Silke Wünsch did a great retrospective on the CD and vinyl for DW, including a bit of their personal history and the introduction of the new format:

In 1981, the CD was presented at the Berlin Radio Exhibition. The first industrially produced discs rolled off the production line on August 17, 1982, and legend has it that the ABBA album “The Visitors” was burned on them. Perhaps it was also a recording of Richard Strauss’ “An Alpine Symphony,” conducted by Herbert von Karajan, who had outed himself as a big fan of the CD from the very beginning, describing it as “a miracle.” Another legend says it was waltzes by Chopin that were pressed onto the first CDs.

In 1984, 3 million CDs were sold in Germany alone; in 1989, the figure was 54 million.

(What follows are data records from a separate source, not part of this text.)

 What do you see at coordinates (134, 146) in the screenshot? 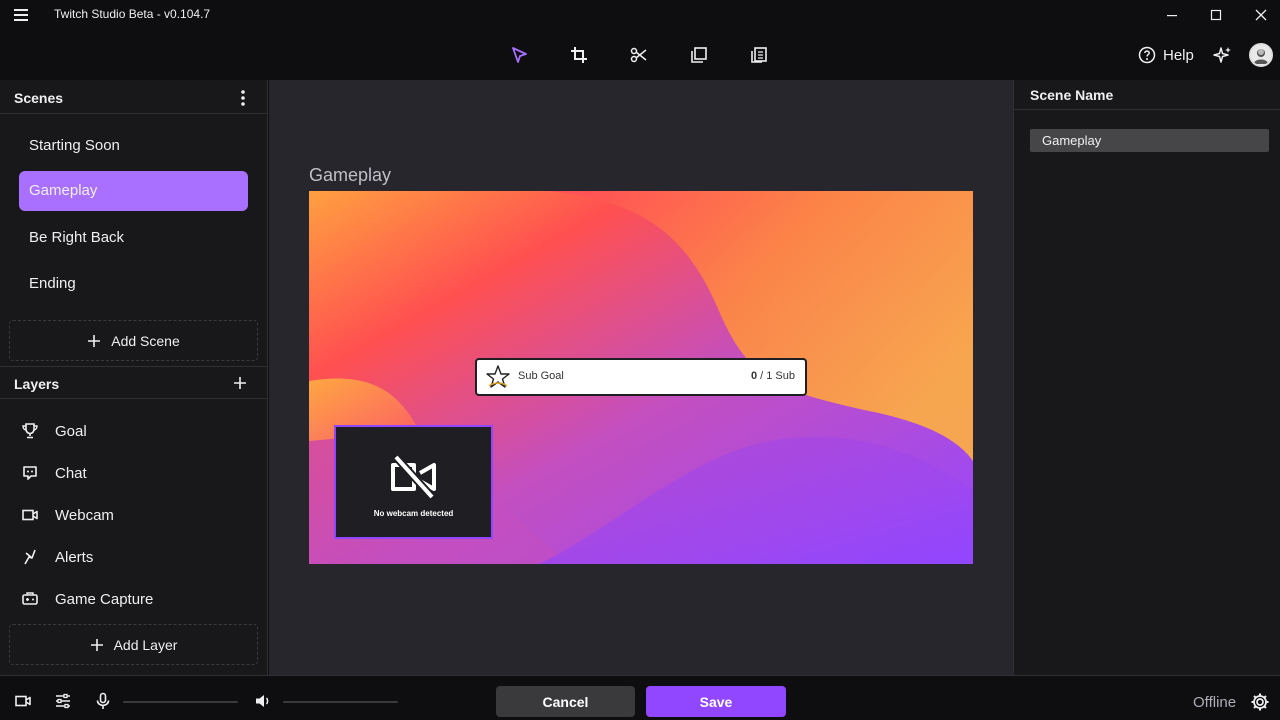
I see `scene-item-starting-soon: Starting Soon` at bounding box center [134, 146].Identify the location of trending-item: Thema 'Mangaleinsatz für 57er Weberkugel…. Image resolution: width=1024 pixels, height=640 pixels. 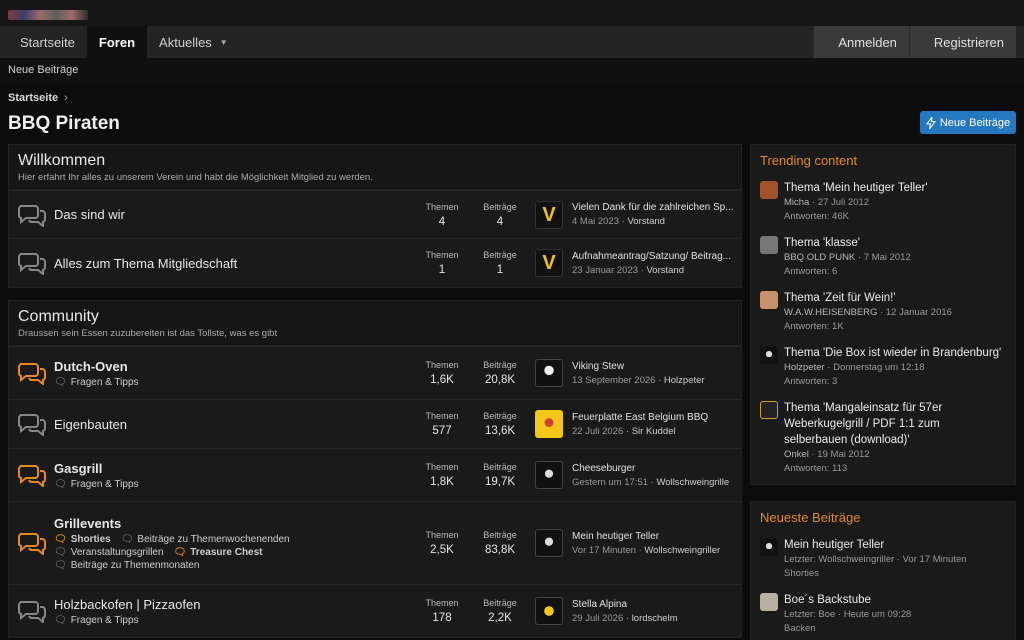
(883, 439).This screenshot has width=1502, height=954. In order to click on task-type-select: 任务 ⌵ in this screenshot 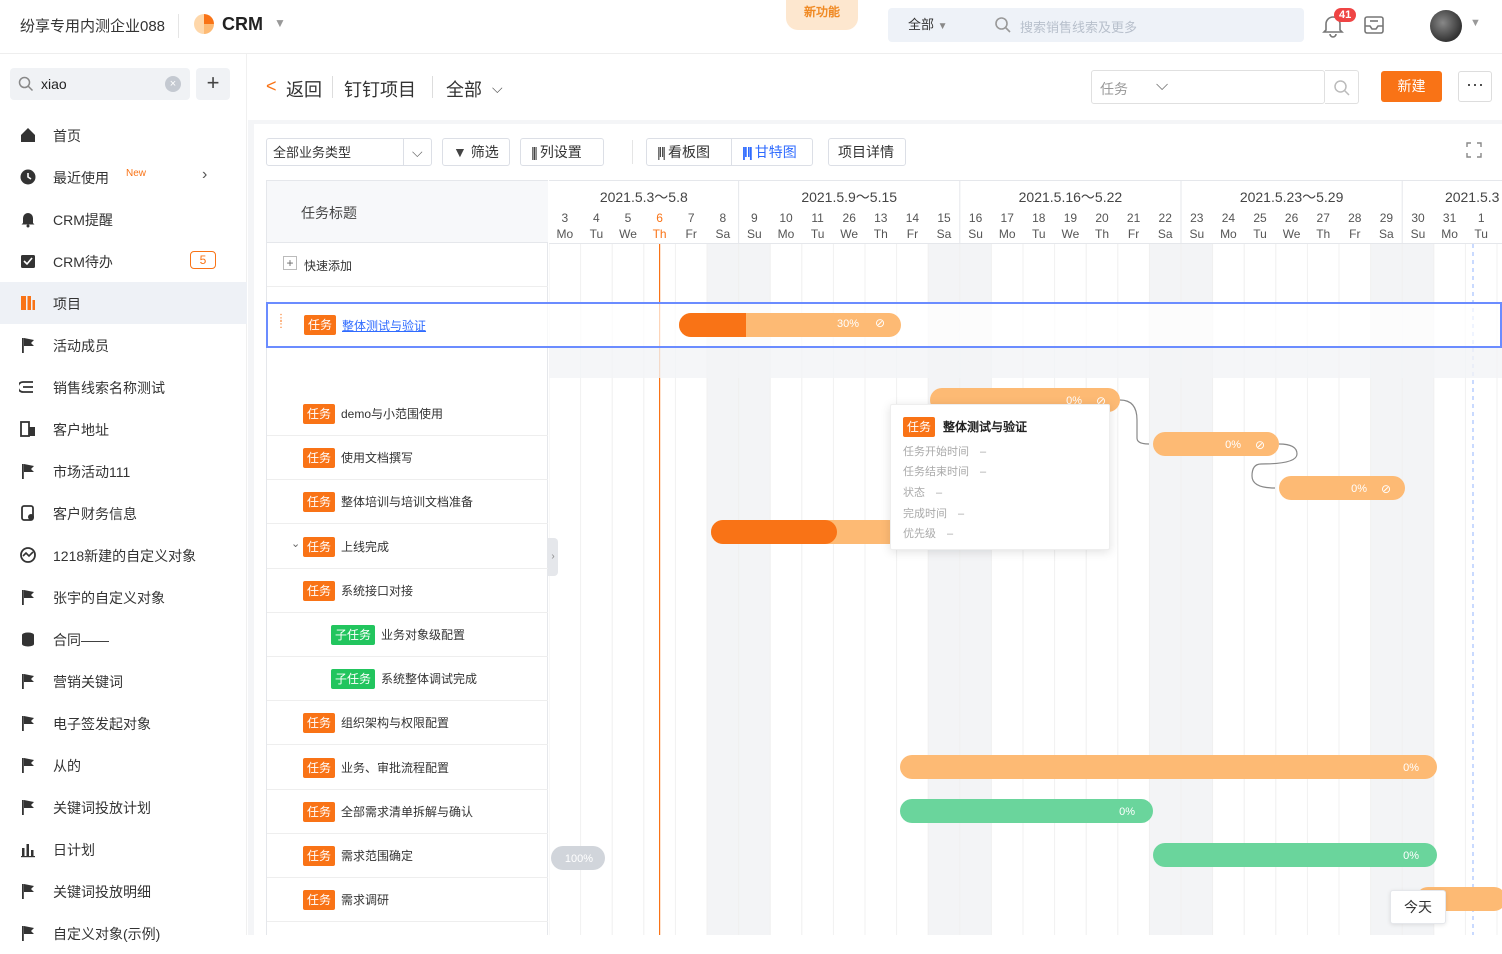, I will do `click(1225, 87)`.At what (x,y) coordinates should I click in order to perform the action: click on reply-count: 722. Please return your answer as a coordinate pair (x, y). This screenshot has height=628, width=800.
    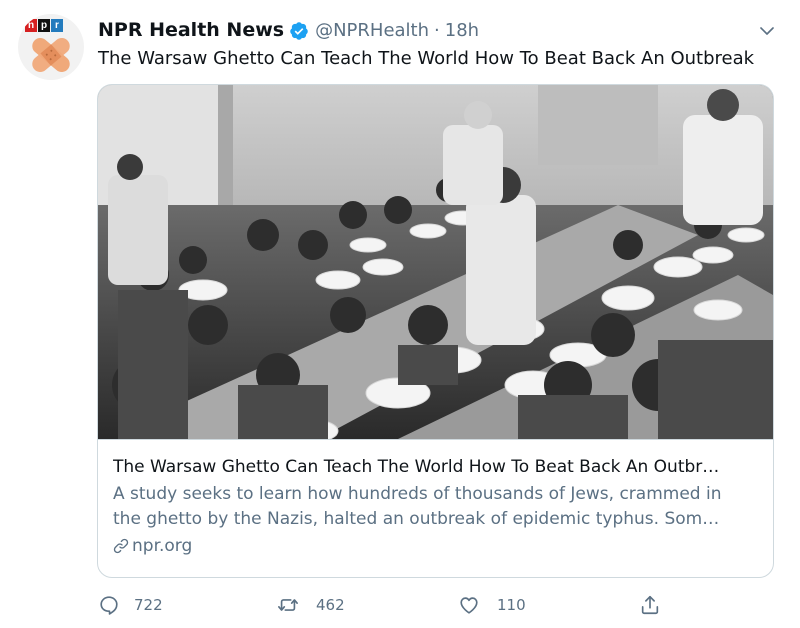
    Looking at the image, I should click on (148, 605).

Silke waxes lyrical about large CD collections, but you can hear the laughter in this observation:

Even more tempting than Spotify playlists, however, is the vinyl record, to which I have once again become addicted after parting with my CD collection — as have numerous music fans around the world. In 2021, for example, more vinyl records were sold in the US than CDs for the first time since 1991. And at these prices: €30-40 for a 180 gram vinyl record is standard. A record today costs more than twice as much as a CD — this sounds familiar…

Granted this has more to do with the precipitous decline of CD sales; vinyl isn’t approaching the peaks CDs were a few years ago. But it’s still floors me that this observation is true! It could be because people buy media to have a physical token of music they care about, and a large vinyl cover is far more compelling than a CD jewel case.

Clara and I started collecting CDs (albeit in folders) again recently once we started noticing more acts aren’t releasing them anymore. Our little sound system now plays CDs, LPs, cassettes, 45s, and Minidiscs, in descending order of how many we have of each type. I’d love a DAT player and a reel-to-reel, but even for a nostalgic fool like me it’s hard to justify when you only have two tapes of each!

It’s funny to think that we save LP re-releases for our favourite albums, and CDs for everything else where we can, when I’m sure in the 90s people couldn’t wait to crackle do pop the exact opposite.